En cas de succès, cette approche, appelée augmentation ciblée de la production des gènes nucléaires, ou TANGO, serait le premier traitement de la cause fondamentale de cette maladie, à savoir le manque de cette protéine particulière dans les cellules spécialisées du cerveau.

TANGO pour le syndrome de Dravet

Le syndrome de Dravet est une forme rare mais grave d’épilepsie qui apparaît généralement chez les bébés et les jeunes enfants. Les patients ont des crises fréquentes et prolongées, des problèmes de comportement, des retards de développement, des problèmes de mouvement et d’équilibre, et plusieurs d’autres problèmes.

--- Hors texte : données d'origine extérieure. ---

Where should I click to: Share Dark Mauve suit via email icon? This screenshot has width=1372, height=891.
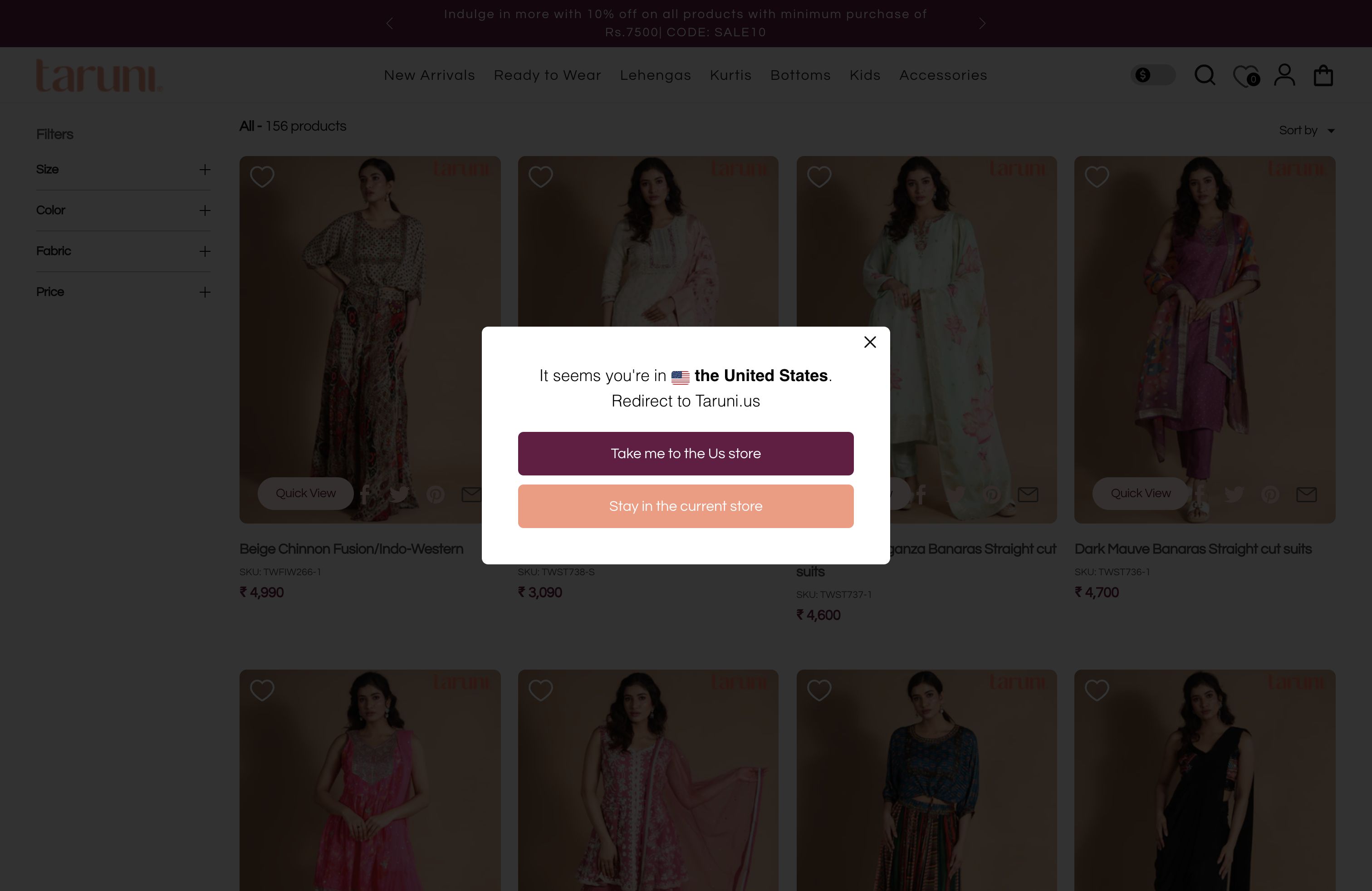[x=1306, y=494]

Les personnes atteintes de cette maladie nécessitent souvent des soins constants et sont confrontées à un risque accru de mort subite. On estime que le syndrome de Dravet touche environ une personne sur 15 700. Les traitements du syndrome de Dravet comprennent des médicaments, la stimulation du nerf vague et l’adoption d’un régime cétogène extrêmement pauvre en glucides.

Mais aucun de ces traitements ne s’attaque directement à la cause sous-jacente de cette maladie, à savoir la protéine manquante dans les cellules nerveuses appelées interneurones. La thérapie génique de Stoke vise à changer cela en incitant le gène responsable de la protéine à augmenter sa production.

Ils ont testé cette approche sur des souris

Manoj K. Patel et son équipe ont voulu voir quel effet la restauration de la protéine manquante pourrait avoir sur l’activité des interneurones. En travaillant avec un modèle de souris du syndrome de Dravet, ils ont constaté qu’un seul traitement avec la thérapie TANGO permettait de remédier aux déficiences des interneurones et de les faire se comporter comme ceux qui avaient naturellement la quantité totale de cette protéine.

Les interneurones, qui ont pour fonction de limiter l’excitabilité du cerveau et de le protéger contre les crises, sont devenus plus réactifs, plus actifs et mieux à même de faire leur travail. En conséquence, le traitement TANGO a réduit les crises et les souris atteintes du syndrome de Dravet ont vécu plus longtemps.

Elle est réellement efficace

Selon les chercheurs, ces résultats suggèrent que la thérapie génique s’attaque directement à la cause sous-jacente de cette maladie. Bien que les résultats obtenus chez la souris ne soient pas toujours valables chez l’homme, ils sont de bon augure pour la poursuite des essais sur l’homme. Selon les scientifiques, ces résultats suggèrent également que cette approche pourrait être utile pour traiter d’autres formes d’épilepsie causées par des mutations du gène SCN1A.

« Il peut être difficile pour les patients atteints du syndrome de Dravet de trouver de bonnes options thérapeutiques, car de nombreux traitements conventionnels ne parviennent souvent pas à bloquer complètement les crises et à prévenir la mort subite », a déclaré M. Wengert.

Une thérapie qui se rapproche de la réalité

« Ce processus de développement et de validation des approches de thérapie génique qui s’attaquent directement au mécanisme central des syndromes épileptiques génétiques est un travail passionnant qui, nous l’espérons, ira jusqu’à aider de nombreuses personnes. Ces résultats nous rapprochent un peu plus de cette réalité. »

Cette recherche a été publiée dans Brain Research.